La fin du système dual PASS/LAS
La réforme de 2020 avait créé deux voies d'accès parallèles aux études de santé : le PASS (parcours d'accès spécifique santé) et les LAS (licences d'accès santé). Cependant, selon les ministères concernés, cette expérience n'a pas pleinement atteint ses objectifs. Stéphanie Rist, ministre de la Santé, a reconnu lors d'une présentation aux responsables universitaires et étudiants que « l'essai n'a pas été totalement transformé ».

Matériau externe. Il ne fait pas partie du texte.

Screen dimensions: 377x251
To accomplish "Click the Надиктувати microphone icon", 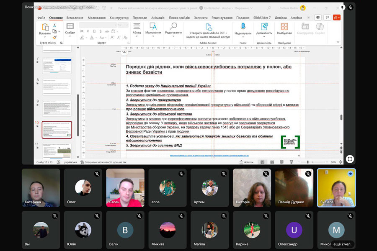I will [243, 27].
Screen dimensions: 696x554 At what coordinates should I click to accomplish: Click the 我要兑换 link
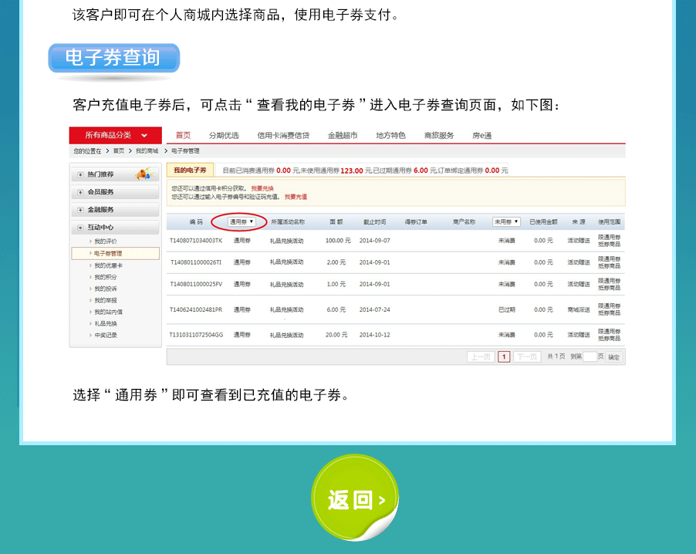(x=262, y=188)
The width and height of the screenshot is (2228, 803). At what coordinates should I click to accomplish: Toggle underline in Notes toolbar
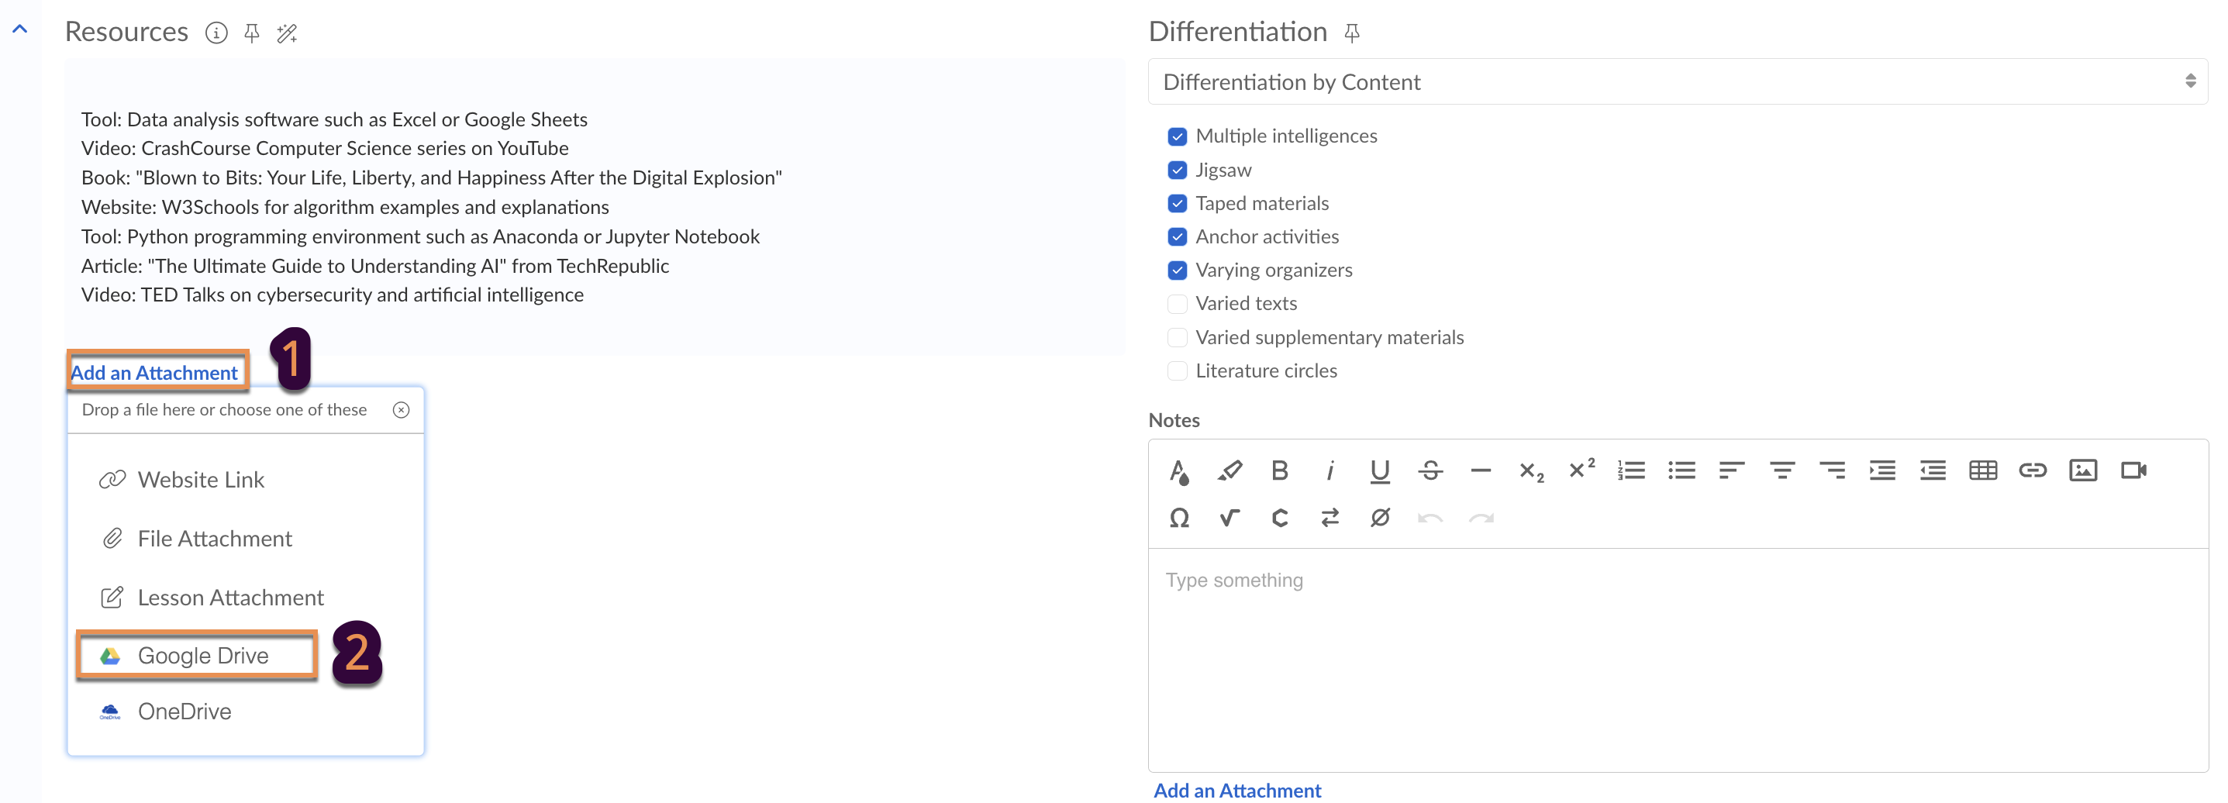pos(1380,470)
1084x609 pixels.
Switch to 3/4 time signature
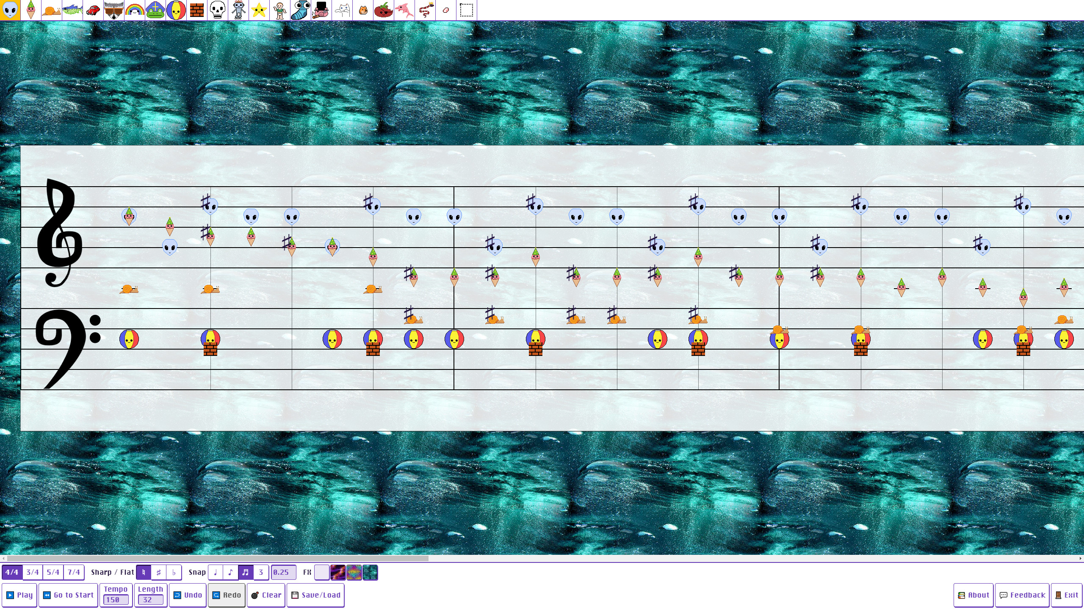pyautogui.click(x=33, y=572)
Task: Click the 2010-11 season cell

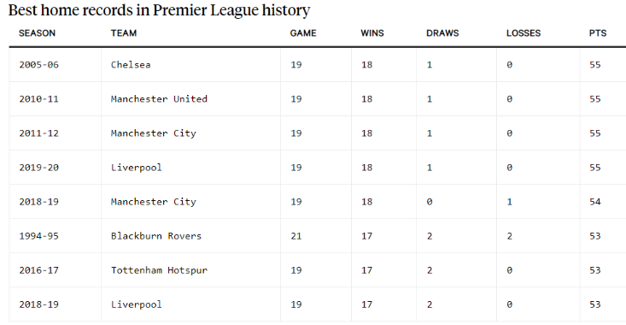Action: coord(56,99)
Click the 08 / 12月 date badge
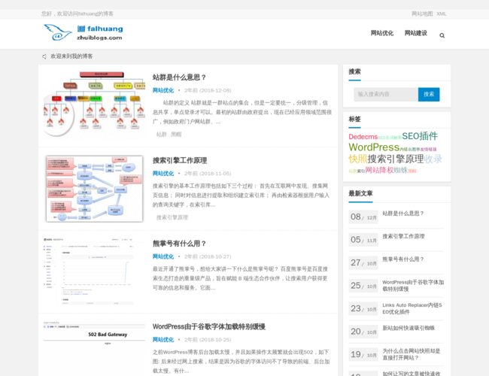 (x=363, y=217)
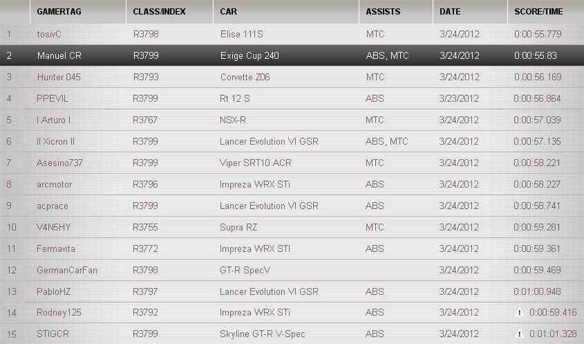584x344 pixels.
Task: Click the ASSISTS column header
Action: click(x=383, y=12)

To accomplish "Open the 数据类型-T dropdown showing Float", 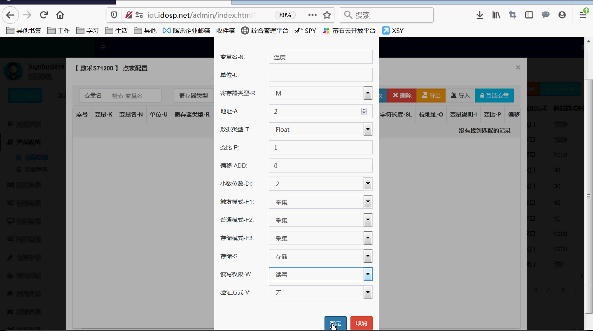I will click(x=368, y=129).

Une première année restructurée en trois blocs
La nouvelle première année d'études de santé sera organisée autour de trois blocs équilibrés de matières :
- Un bloc spécifiquement « santé »
- Un bloc « disciplinaire » comprenant des matières scientifiques fondamentales
- Un bloc « transversal » incluant des compétences comme l'anglais
Cette année préparatoire ouvrira l'accès à cinq filières désormais pleinement intégrées :
- Médecine
- Maïeutique
- Odontologie
- Pharmacie
- Kinésithérapie
Une innovation importante : le redoublement de la première année sera désormais autorisé pour les étudiants n'ayant pas atteint le niveau requis pour intégrer l'une des cinq filières.
Des réactions contrastées dans le monde universitaire
La vice-présidente de la FAGE, Louise Lenglin, a salué cette réforme comme « une grande avancée », déplorant que « les étudiants sont ballottés dans un système qui manque clairement de lisibilité ». Elle a particulièrement apprécié la possibilité de redoublement, y voyant une mesure d'équité.
En revanche, la présidente des doyens de médecine, Isabelle Laffont, s'est montrée plus réservée. Tout en reconnaissant que les doyens sont « très demandeurs d'une évolution du système dual actuel », elle a exprimé « quelques petites réserves ou questionnements » sur le nouveau dispositif.
Un besoin d'équité et d'accompagnement
La ministre Stéphanie Rist a souligné que « les étudiants et les familles ont besoin de plus d'équité et d'accompagnement ». Elle a également reconnu que certains aspects techniques de la réforme nécessitent encore des précisions, indiquant que des travaux complémentaires seront menés dans les mois à venir pour finaliser le dispositif.
Cette réforme s'inscrit dans une volonté gouvernementale de simplifier et d'harmoniser l'accès aux professions de santé sur tout le territoire, tout en répondant aux critiques formulées à l'encontre du système actuel jugé trop complexe et inéquitable par de nombreux acteurs du secteur.